Okay now let's start from the gecko. Monday spent day with Craig, night with Todd, lame nite, am not attracted to him at all. Tuesday, spent day smoking with Ulyss, his friend Jake, and Jake's sister Megan. Then went an smoked with Jacob and kat. TO find out my goddaughter was in the hospital with pinkeye and really sick from the shelter daycare. Then stared at my cell clock from 9-9:42pm til Craig called. He came about 40 minutes later. I gave him head the entire ride home, wasn't easy, then we went right to his room had sex once before he said " I want to cum in your mouth" he did, and I swallowed it, it was disgusting, but I love him, he was the first and only guy Id do that for. And willingly give head or anal sex too also. Anyway, it was a great night, with him as always. I took a shower this morning, and played with the dog, Cassi, got pics of the cats, and we had sex this morning too, we had sex like 5x in less than 24 hours. BUt I love him and thats the craig update. Dating, Peter, thurs, Orlando, Fri., Joshua, Sat. and Todd might be SUnday. Todd tried to make out with me Monday night, gross, so not interested. I played with his cool cats instead of paying him any mind. Babysitting twins now, they ate, changed em, now they are occupied with spongebob on tv. I am tired. Stac & Skye are not going to be back until late/late. Mom got the twins at 6pm, JAcob thinks i get the chronic at 6 but hes mistaken. I need a friend. DAMN! School is moving along, third shipment will be on its way once ive completed the last two exams. I wrote Bobby a letter, miss him lots sometimes, but he's gone. I am poison to him, his life, career, future, etc.SO we must stay apart unless he writes me or wants to be part of my life. But for some good, we need to drift and maybe he can grow up on his own...Coke&Kayla wasnt my idea of him growing up though. My goddaughter should be coming home soon. WIth her mother's warrants out, Kaitlyn is my godddaughter and her life, and health is graave danger right now alls I can do is pray she comes home.
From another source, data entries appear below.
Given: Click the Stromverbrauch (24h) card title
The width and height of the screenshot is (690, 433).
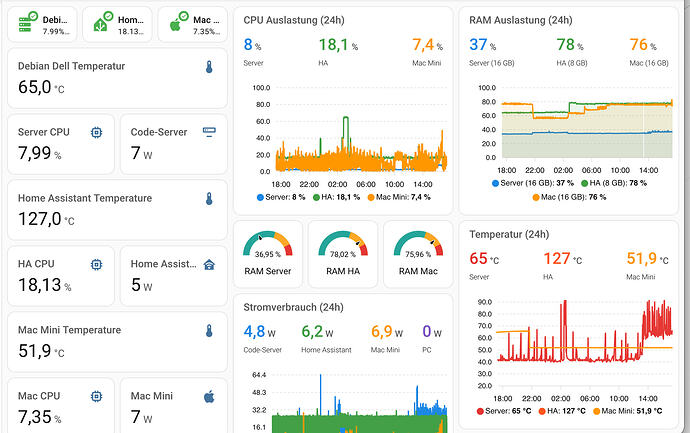Looking at the screenshot, I should 294,307.
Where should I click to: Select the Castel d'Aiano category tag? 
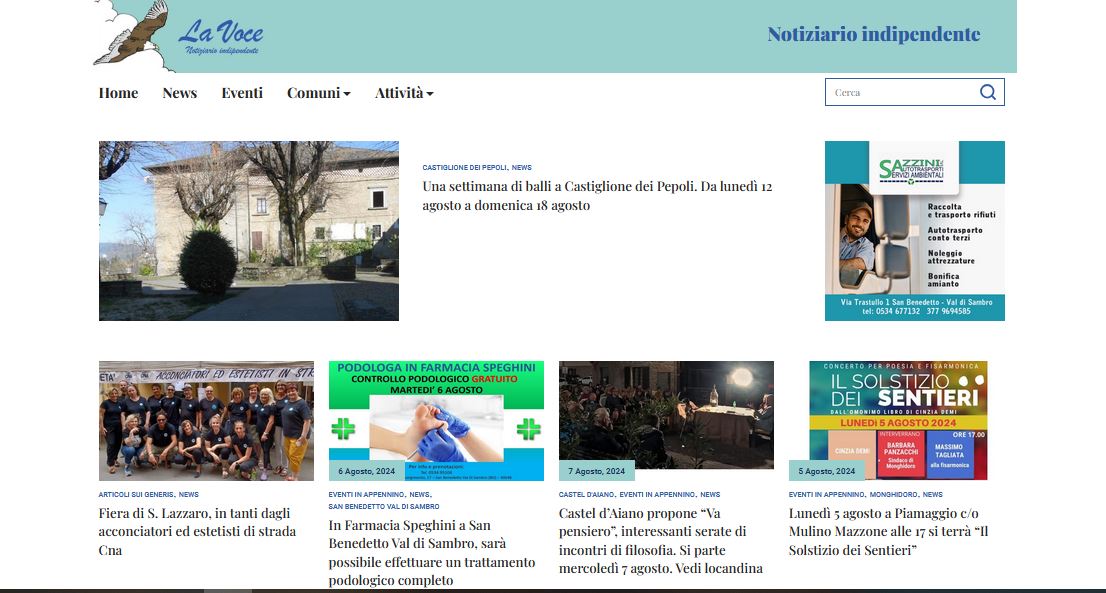click(585, 495)
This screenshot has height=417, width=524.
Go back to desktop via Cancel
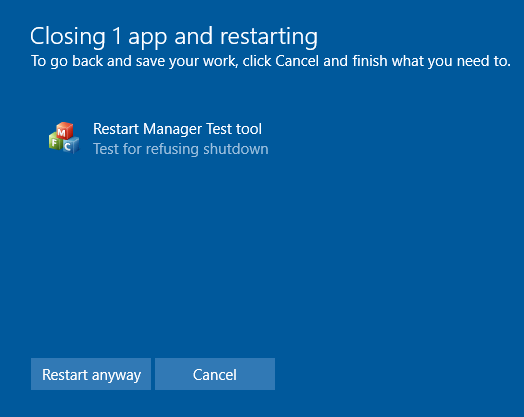coord(215,374)
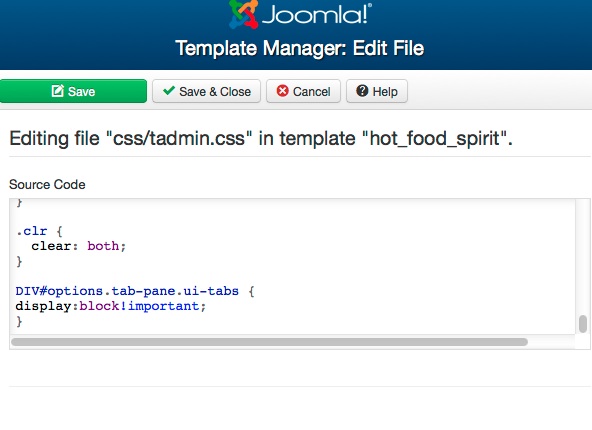Click the 'display:block!important;' line
The image size is (592, 430).
coord(111,306)
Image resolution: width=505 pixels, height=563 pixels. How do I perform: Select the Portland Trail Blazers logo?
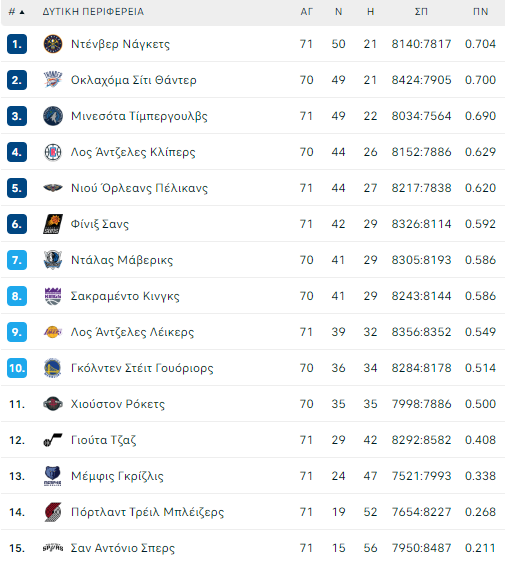[53, 512]
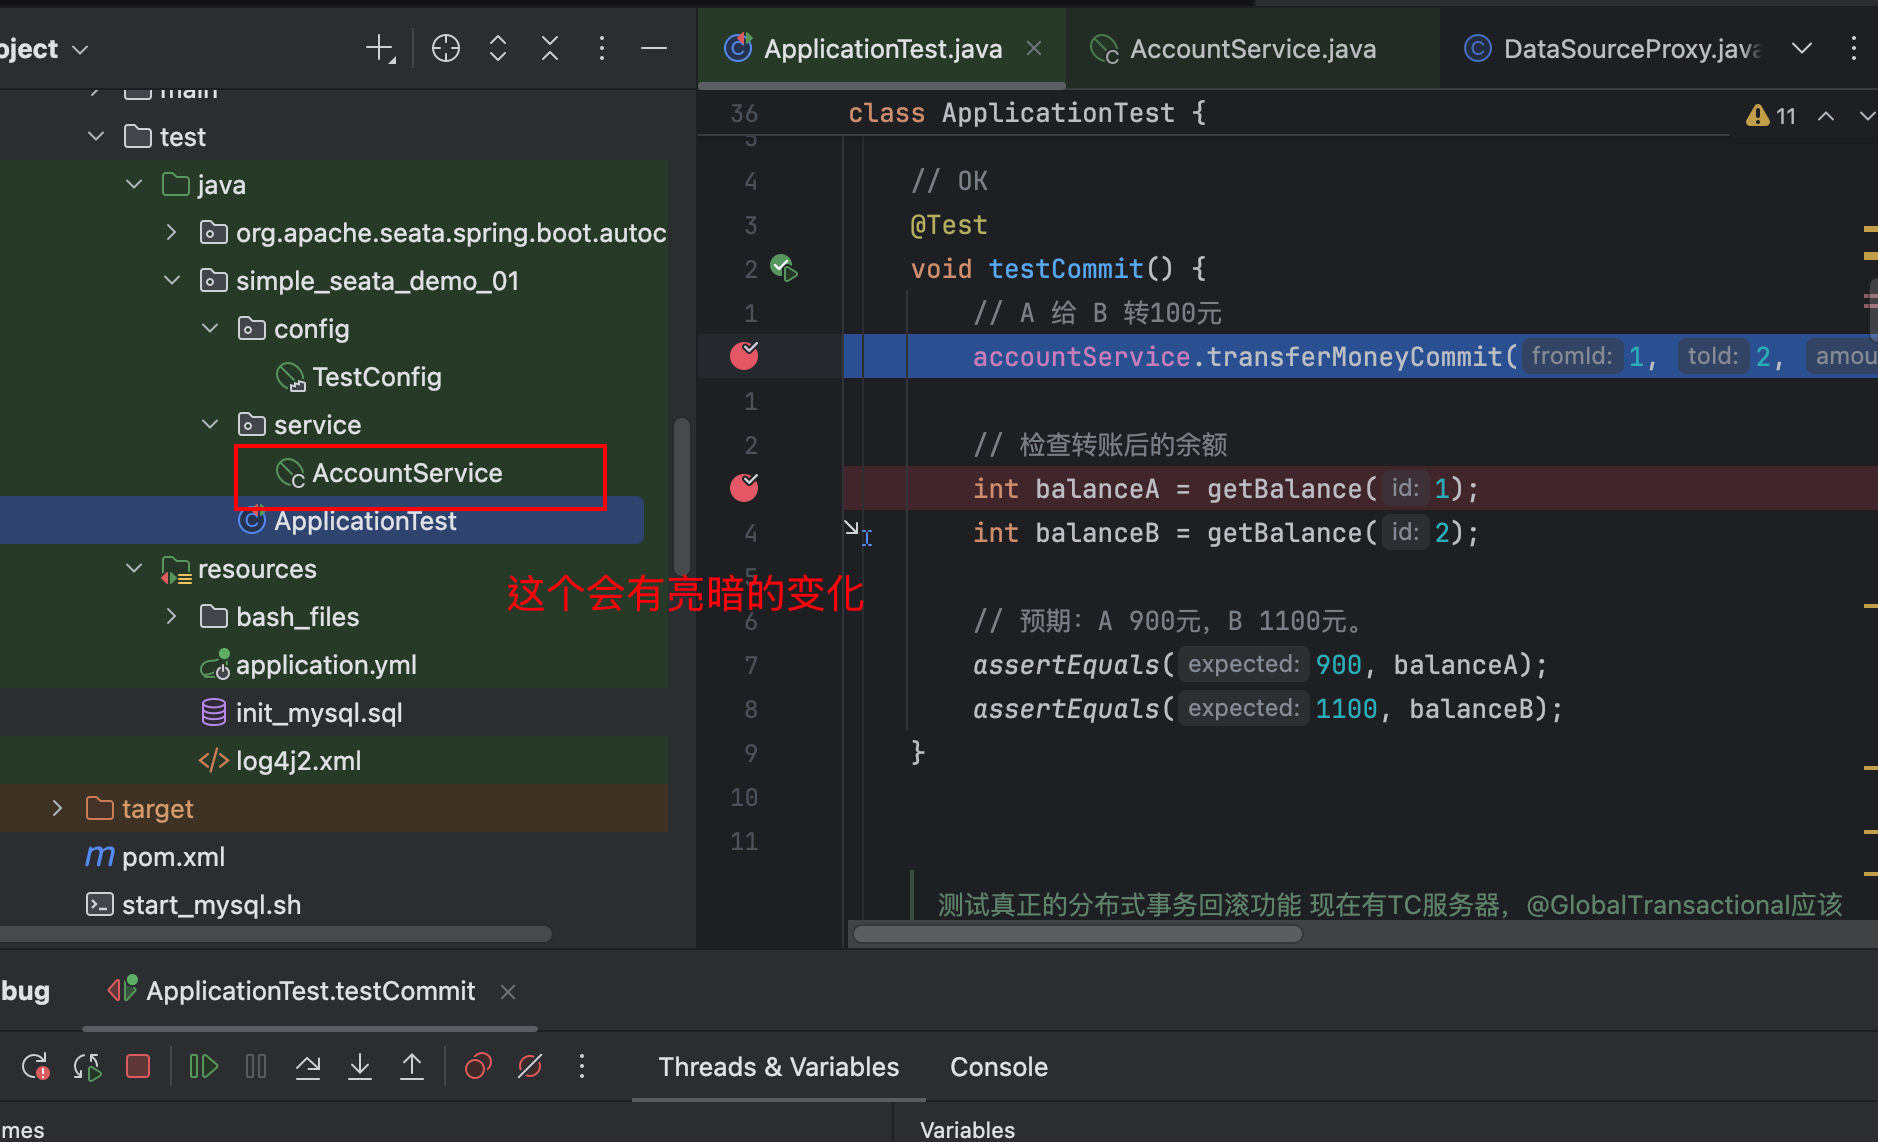Screen dimensions: 1878x1142
Task: Open the Console tab
Action: point(998,1067)
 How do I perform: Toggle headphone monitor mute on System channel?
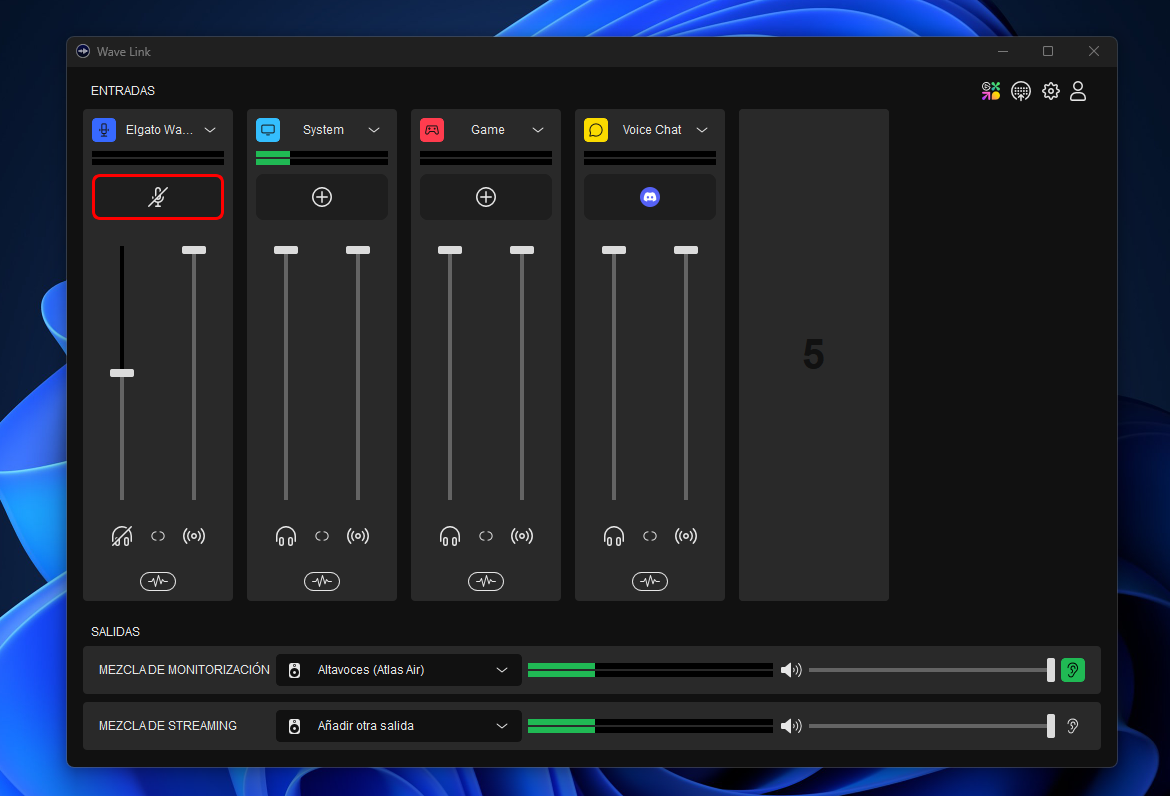[286, 536]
That is all. ILOVEU JENNIFER & MY~BEAUTIFUL~CRYSTAL
ILOVECRAIGTOO LATER
Last night wih Craig was amazing. I gave him a surprise when he picked me up. And he surprised me at his house a lil later. I gave him head all the way home and he came in my mouth, first time for any body and I swallowed it. It was disgusting. I want him to stay with me forever. But it is his decison. I love him. It was a great night full of sex, tickling, relaxation with one another. We woke up at like 8:40 am to have sex but his neck keeps bothering him badly. I took a shower, look good today, then played with Cassi, got pics of all the cats an Cassi. I am babysitting the twins now so I will finish later.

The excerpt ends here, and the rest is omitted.